R.S.O. 1990, c. S.5, AS AMENDED (the Act)

AND

IN THE MATTER OF

CANYON RESOURCES CORPORATION

 

ORDER

(Clause 1(10)(b))

UPON the application (the Application) of Canyon Resources Corporation (the Applicant) for an order pursuant to clause 1(10)(b) of the Act that the Applicant is not a reporting issuer for the purposes of Ontario securities law (the Requested Relief);

AND UPON considering the Application and the recommendation of the staff of the Ontario Securities Commission (the Commission);

AND UPON the Applicant representing to the Commission that:

1. The Applicant is a Colorado-based metals exploration company organized under the laws of the State of Delaware in 1979. The Applicant's head office is at 14142 Denver West Parkway, Suite 250, Golden, Colorado 80401.

2. The Applicant is a reporting issuer in Ontario. The only other jurisdiction where the Applicant was a reporting issuer was British Columbia. The Applicant has provided the notice contemplated by British Columbia Instrument 11-502, Voluntary Surrender of Reporting Issuer Status to the British Columbia Securities Commission. Pursuant to such Instrument, the Applicant ceased to be a reporting issuer in British Columbia on May 20, 2008.

3. The Applicant is a "registrant" under, and is subject to, the requirements of the United States Securities and Exchange Act of 1934 (the Exchange Act). Pursuant to the Act, the Applicant has filed such documentation as required under National Instrument 71-102 Continuous Disclosure and Other Exemptions Relating to Foreign Issuers (NI 71-102).

4. On November 16, 2007, Atna Resources Ltd. (Atna), Arizona Acquisition Ltd., a wholly-owned U.S. subsidiary of Atna (SubCo) and the Applicant entered into an agreement and plan of merger (the Merger Agreement). Pursuant to the terms of the Merger Agreement, Atna and the Applicant completed a business combination effected by way of a merger between the Applicant and SubCo (the Merger) under the General Corporation Law of the State of Delaware.

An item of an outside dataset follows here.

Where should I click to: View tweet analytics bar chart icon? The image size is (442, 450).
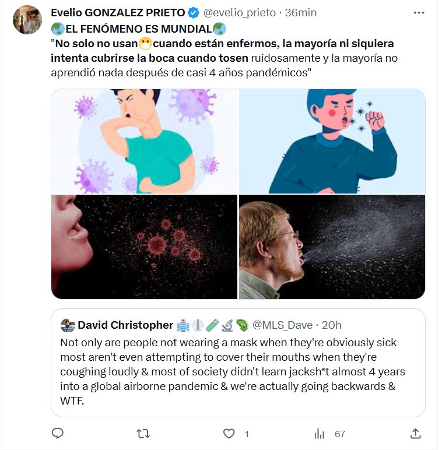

5. Atna was incorporated in British Columbia on May 30, 1984 under the Company Act (British Columbia) and transitioned under the Business Corporations Act (British Columbia) on April 14, 2005.

6. Atna is a reporting issuer in the provinces of British Columbia, Alberta, Ontario and Nova Scotia. Atna is a foreign private issuer as defined under Rule 3b-4 of the Exchange Act. Atna is subject to reporting requirements under the Exchange Act applicable to foreign private issuers. Atna is required to file its annual report on Form 20F with the United States Securities and Exchange Commission (the SEC) and must furnish reports on Form 6-K to the SEC regarding certain information requested to be publicly disclosed in Canada or filed with the Toronto Stock Exchange, or regarding information to be distributed to its shareholders. Atna is listed and trades on the Toronto Stock Exchange and also trades in the United States on the Over-The-Counter market.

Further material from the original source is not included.